Forum social sur

la communication : Paradoxes africains et priorités

2005-08-09 00:00:00

Réfléchit-on assez sur les questions stratégiques de l’information et de la communication ? Comment traduire cette problématique globale en objectifs clairs et réalistes ? Quels sont les espaces les plus appropriés pour lancer le débat et les actions ? Telles sont les questions que le Forum social sur la communication a proposé au menu de l’un de ses panels, l’un des rares où l’Afrique a fait entendre sa voix… sous le signe du paradoxe. En effet, la directrice de l’Institut Panos Afrique de l’Ouest, Mme Diana Senghor, s’est d’emblée interrogée sur la pertinence du sujet pour l’Afrique. «Dans quelle mesure l’Afrique est-elle atteinte par la marchandisation de l’information ?», se demande-t-elle. Et au regard des taux marginaux d’alphabétisation dans les langues de production des journaux – environ 30% de populations alphabétisées en Afrique de l’Ouest - et des problèmes de distribution de la presse, la réponse va de soi : « L’Afrique ne semble pas affectée par le contrôle des moyens d’information et de communication par le marché ».

Reste alors l’espoir suscité par la floraison des radios (dont 150 au Mali) et singulièrement des radios communautaires, symboles de la pluralité voire du pluralisme médiatique et de la diversité. Mais à ce niveau encore, Diana Senghor rétorque que «la pauvreté est parfois telle que des auditeurs n’ont même pas les moyens de s’offrir régulièrement des batteries pour faire fonctionner leurs postes récepteurs ! ». Il s’y ajoute que les services publiques de radiodiffusion ne desservent pas toutes les régions. Au Sénégal, par exemple, la Radiodiffusion télévision sénégalaise ne couvre que 70% du territoire.

Pourtant, il existe bel et bien des opinions puliques sur le continent. Au lendemain des attentats contre le World Trade Center, une étude menée par un sociologue au Nord du Mali a révélé que les habitants d’un village en marge des flux d’information mondialisés étaient capables de dire combien de personnes y avaient perdu la vie. Dès lors, la directrice de l’Ipao en déduit qu’elles s’informent, en partie, par des canaux autres que médiatiques. Et d’ajouter que «nous ne devrions pas surestimer le rôle des médias dans la société de l’information», pour souligner ensuite qu’il y a une véritable place pour les technologies de l’information et de la communication (internet, téléservices, etc) et surtout pour les canaux traditionnels d’acquisition et de partage d’informations.
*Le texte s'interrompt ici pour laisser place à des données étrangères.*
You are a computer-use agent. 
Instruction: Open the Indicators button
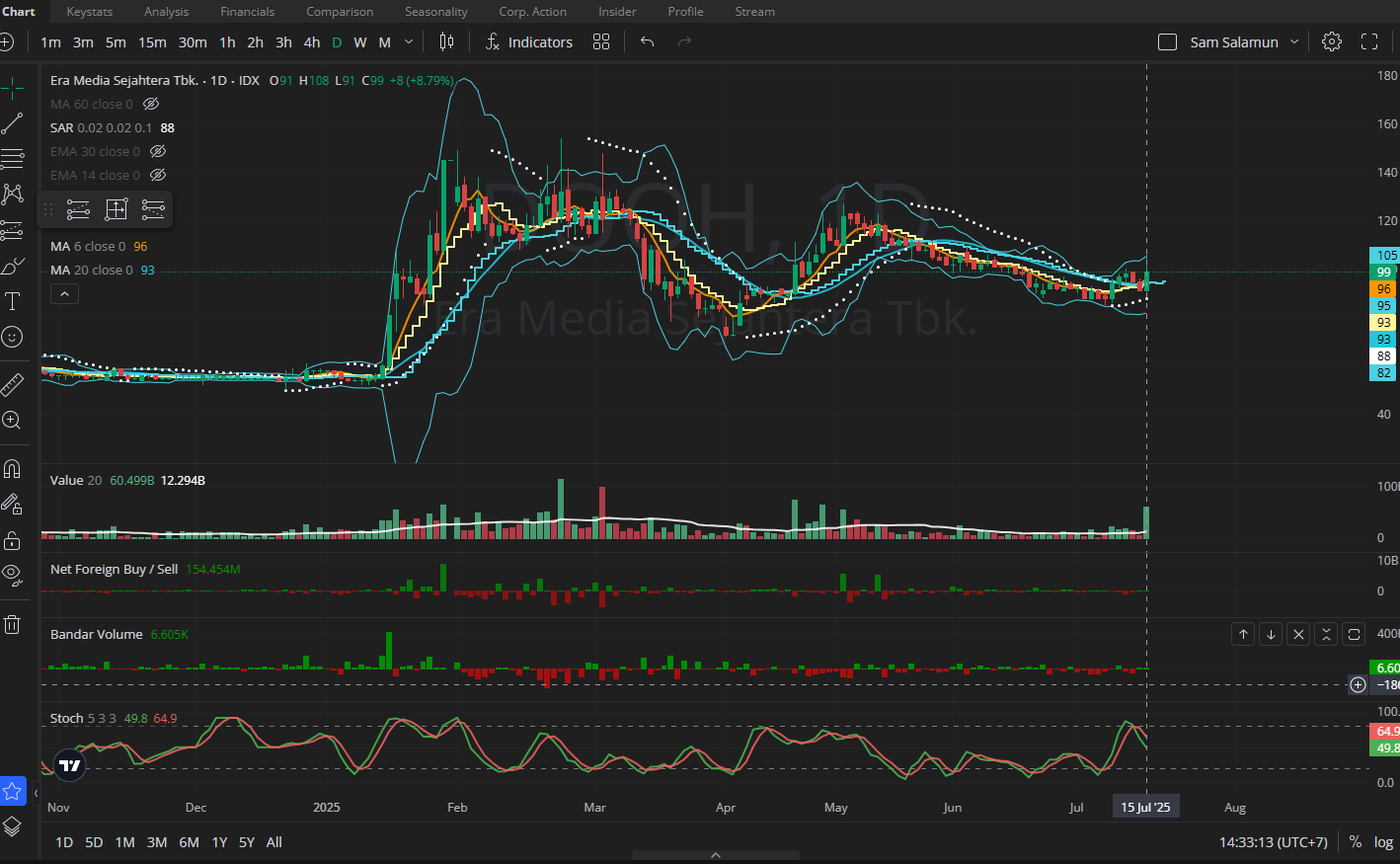tap(529, 41)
Quand bien même l’Afrique ne serait pas touchée outre mesure par la « mercantilisation » de l’information, elle n’est pas épargnée par ses deux corollaires que sont la privatisation et la mondialisation. Les conséquences qui en résultent sont, en ce qui concerne la privatisation, l’abandon du service public et l’accaparement des médias indépendants par des lobbies. Quant à la mondialisation, elle laisse l’Afrique en marge de ses priorités, tant au point de vue des contenus que de l’investissement. La banqueroute de l’Agence panafricaine d’informations (Pana), qui survit difficilement, en est une illustration.
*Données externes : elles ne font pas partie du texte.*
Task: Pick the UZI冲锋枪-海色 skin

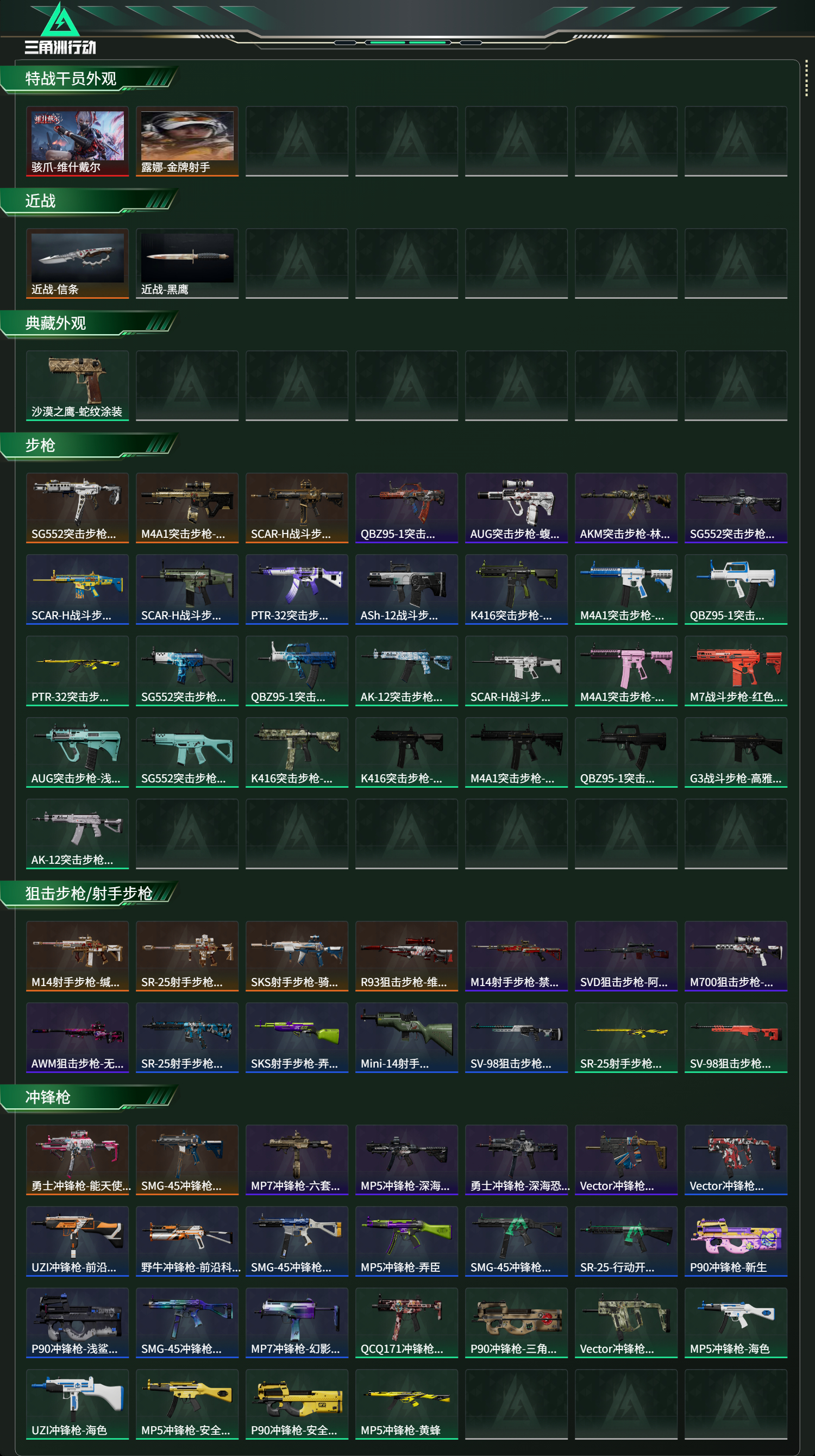Action: (x=78, y=1404)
Toutefois, Mme Senghor se félicite des «résistances» développées au niveau local. A l’exemple de ce journaliste Sénégalais qui y est allé de sa propre poche pour se rendre en Irak pendant la guerre. Mais le tableau reste peu reluisant et pousse à tirer quelques priorités pour le secteur de la communication africain. Selon Mme Senghor, il faut, au plan politique, garantir et promouvoir le droit et l’accès à l’information. En cela, l’Union africaine doit jouer un rôle central. Le service public de radiodiffusion doit être restauré en «réinventant le rôle de la radio publique». L’Afrique doit aussi faire entendre sa voix au niveau international, mais surtout faire valoir ses arguments quant au fossé numérique et à la diversité. Le renforcement des capacités des organisations de la société civile est encore préconisé sur ces questions, mais aussi des gouvernements africains. Et la directrice de l’Institut Panos Afrique de l’Ouest d’en appeler à la coordination des résistances qui s’organisent déjà. Résistances politiques dans le cadre des pays en situation post-conflit et en période électorale, résistances culturelles et sociales avec les langues nationales et l’appropriation des moyens de communication par les femmes, résistances au niveau organisationnel avec les organisations de la société civile, etc. Ces résistances devraient être connectées les unes aux autres grâce aux technologies de l’information et de la communication.